▸ **Work required**: From the line containing "Amazon (146, 452)" down to the final line of the entries below, restate each line word for word and add nothing.

▸ **Stored data**:
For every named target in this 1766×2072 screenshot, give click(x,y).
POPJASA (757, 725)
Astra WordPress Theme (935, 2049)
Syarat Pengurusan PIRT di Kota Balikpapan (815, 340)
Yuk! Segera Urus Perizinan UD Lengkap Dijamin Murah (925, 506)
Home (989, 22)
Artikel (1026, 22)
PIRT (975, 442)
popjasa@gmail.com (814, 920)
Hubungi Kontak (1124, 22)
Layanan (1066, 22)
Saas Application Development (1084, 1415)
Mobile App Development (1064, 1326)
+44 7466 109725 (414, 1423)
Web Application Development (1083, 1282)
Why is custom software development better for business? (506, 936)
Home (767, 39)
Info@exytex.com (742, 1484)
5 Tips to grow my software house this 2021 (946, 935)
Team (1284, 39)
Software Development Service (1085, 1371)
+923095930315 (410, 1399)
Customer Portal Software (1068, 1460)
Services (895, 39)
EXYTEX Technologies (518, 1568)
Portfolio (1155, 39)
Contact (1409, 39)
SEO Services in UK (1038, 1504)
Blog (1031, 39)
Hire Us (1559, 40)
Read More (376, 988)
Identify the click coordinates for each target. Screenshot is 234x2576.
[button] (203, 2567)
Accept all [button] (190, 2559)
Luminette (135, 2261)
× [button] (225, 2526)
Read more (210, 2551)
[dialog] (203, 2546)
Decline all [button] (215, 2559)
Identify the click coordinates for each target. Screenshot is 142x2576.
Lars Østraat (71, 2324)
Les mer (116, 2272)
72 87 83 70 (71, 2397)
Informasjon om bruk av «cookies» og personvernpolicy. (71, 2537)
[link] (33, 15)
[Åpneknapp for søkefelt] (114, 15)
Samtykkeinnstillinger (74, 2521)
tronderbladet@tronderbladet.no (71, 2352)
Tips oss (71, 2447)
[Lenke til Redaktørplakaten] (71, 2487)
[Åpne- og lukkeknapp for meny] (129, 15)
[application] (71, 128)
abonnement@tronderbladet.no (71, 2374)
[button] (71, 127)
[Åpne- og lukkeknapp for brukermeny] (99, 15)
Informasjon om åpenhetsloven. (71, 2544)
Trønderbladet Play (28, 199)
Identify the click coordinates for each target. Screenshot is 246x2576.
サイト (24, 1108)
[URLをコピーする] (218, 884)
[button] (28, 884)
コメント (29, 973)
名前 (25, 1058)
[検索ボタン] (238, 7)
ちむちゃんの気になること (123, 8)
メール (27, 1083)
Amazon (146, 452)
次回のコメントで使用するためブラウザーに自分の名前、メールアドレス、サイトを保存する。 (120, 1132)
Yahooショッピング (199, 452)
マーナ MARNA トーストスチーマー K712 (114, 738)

▸ **The answer**:
Amazon (146, 452)
次回のコメントで使用するためブラウザーに自分の名前、メールアドレス、サイトを保存する。 (120, 1132)
Yahooショッピング (199, 452)
マーナ MARNA トーストスチーマー K712 (114, 738)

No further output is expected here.